[Stored records]
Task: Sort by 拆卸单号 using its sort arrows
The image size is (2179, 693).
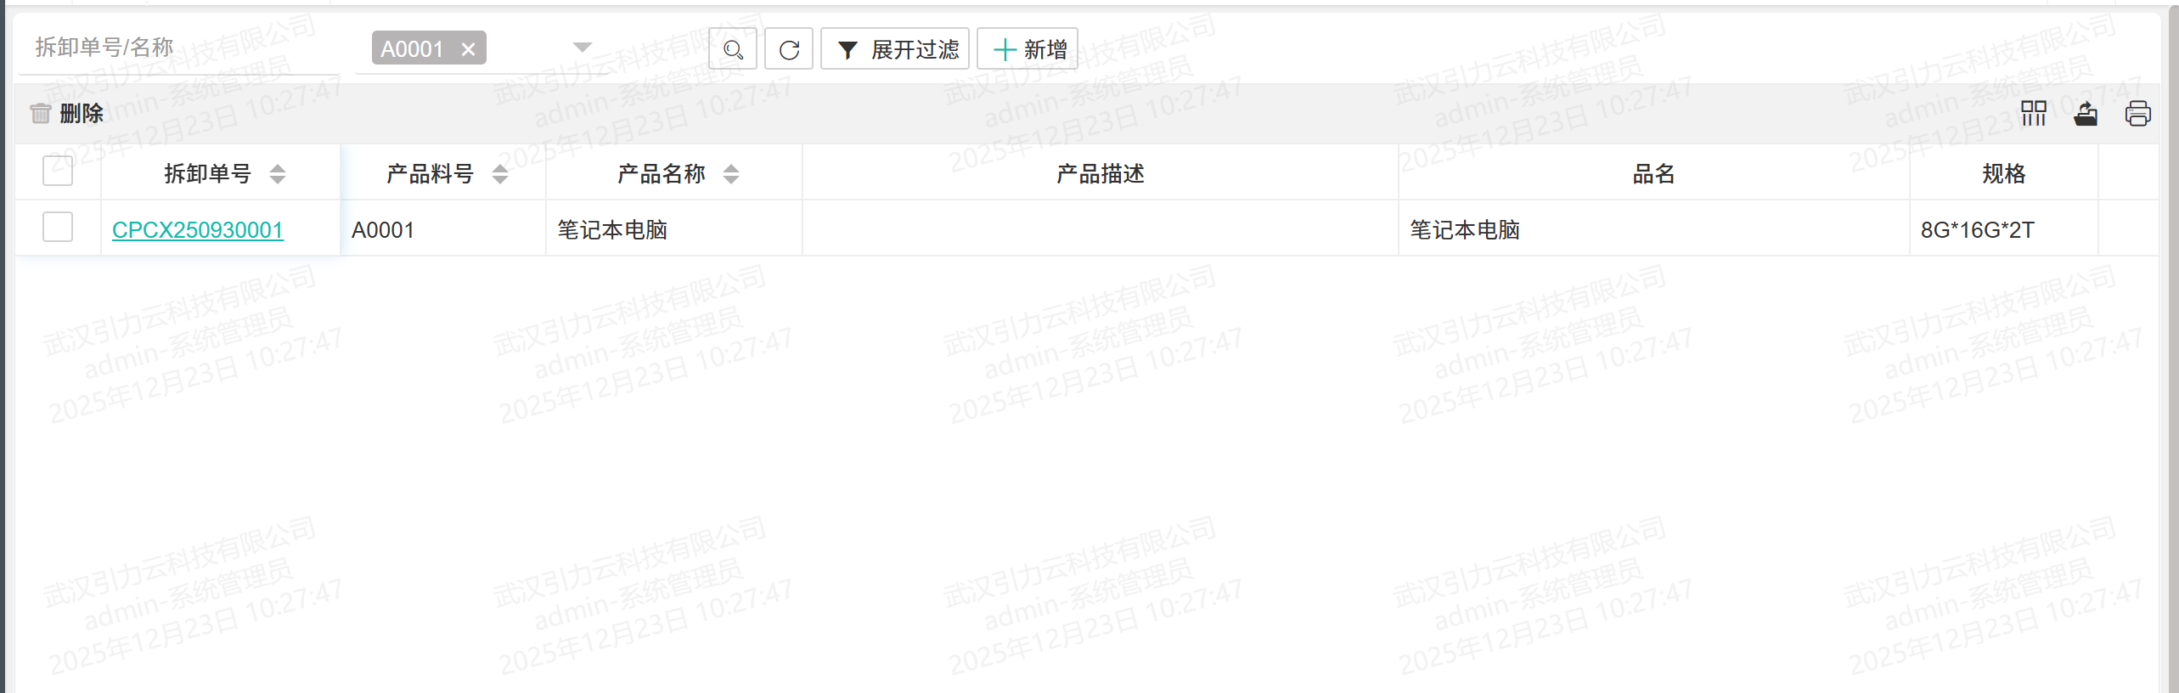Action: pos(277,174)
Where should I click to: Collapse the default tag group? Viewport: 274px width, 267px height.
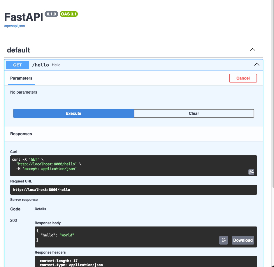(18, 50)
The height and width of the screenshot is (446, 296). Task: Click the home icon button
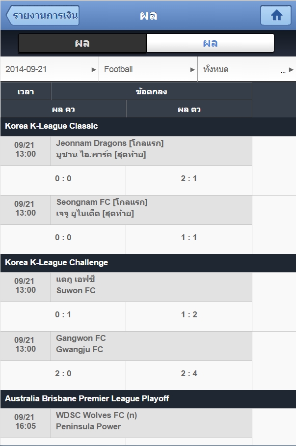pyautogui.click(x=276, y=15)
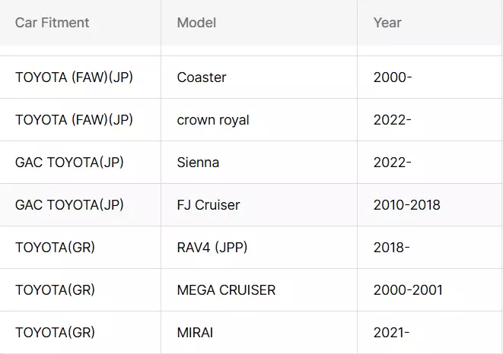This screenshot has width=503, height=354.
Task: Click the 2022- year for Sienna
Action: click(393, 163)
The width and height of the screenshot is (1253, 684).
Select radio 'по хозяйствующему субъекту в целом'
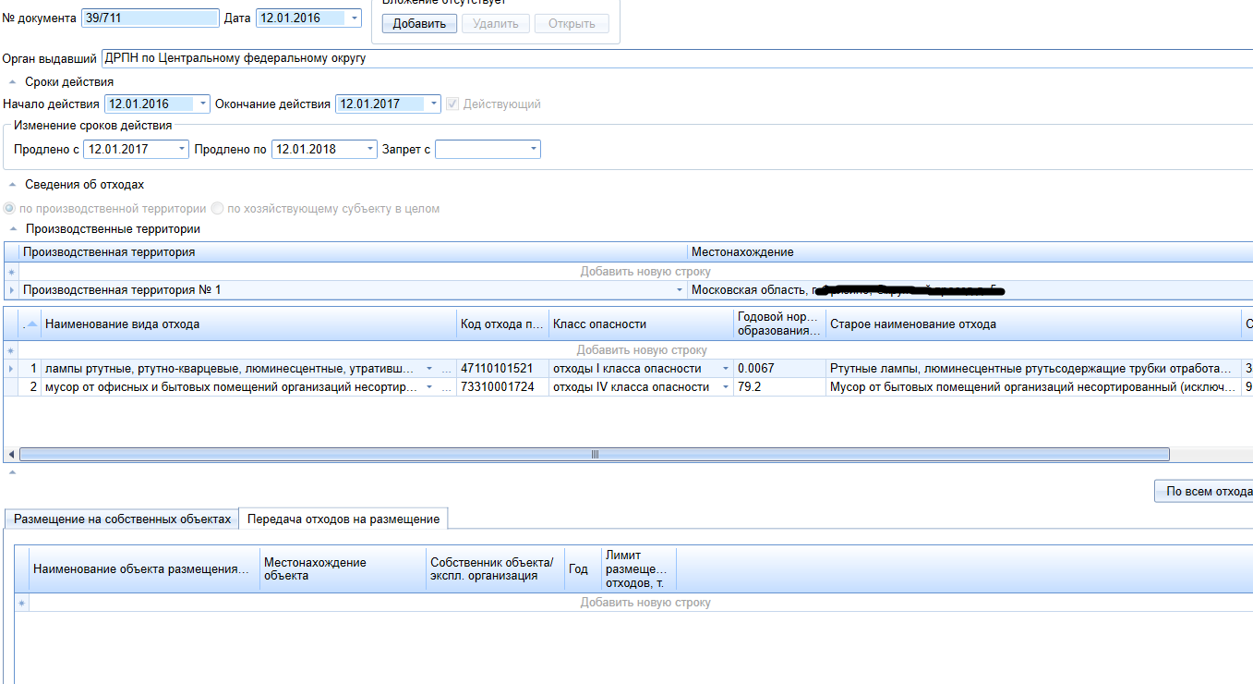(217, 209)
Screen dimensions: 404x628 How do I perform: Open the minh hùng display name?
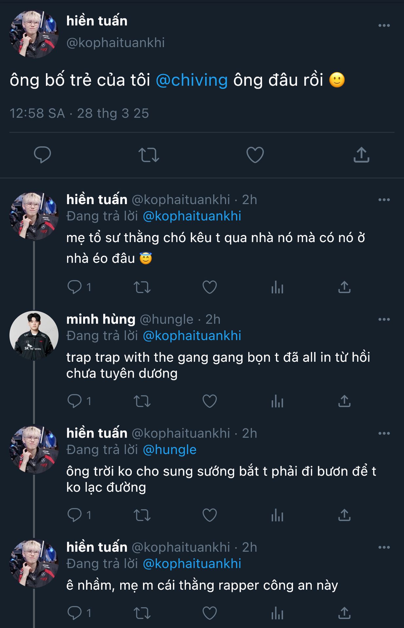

EXERCISE OBJECTIVE:
Give back, word for word, the lines from the line that contains "The width and" through the last line of the records, with no pictures and nothing else.

OUTPUT FOR THIS EXERCISE:
The width and height of the screenshot is (1253, 684).
Select radio 'по хозяйствующему субъекту в целом'
(217, 209)
Screen dimensions: 404x628 How do I perform: Open the minh hùng display name?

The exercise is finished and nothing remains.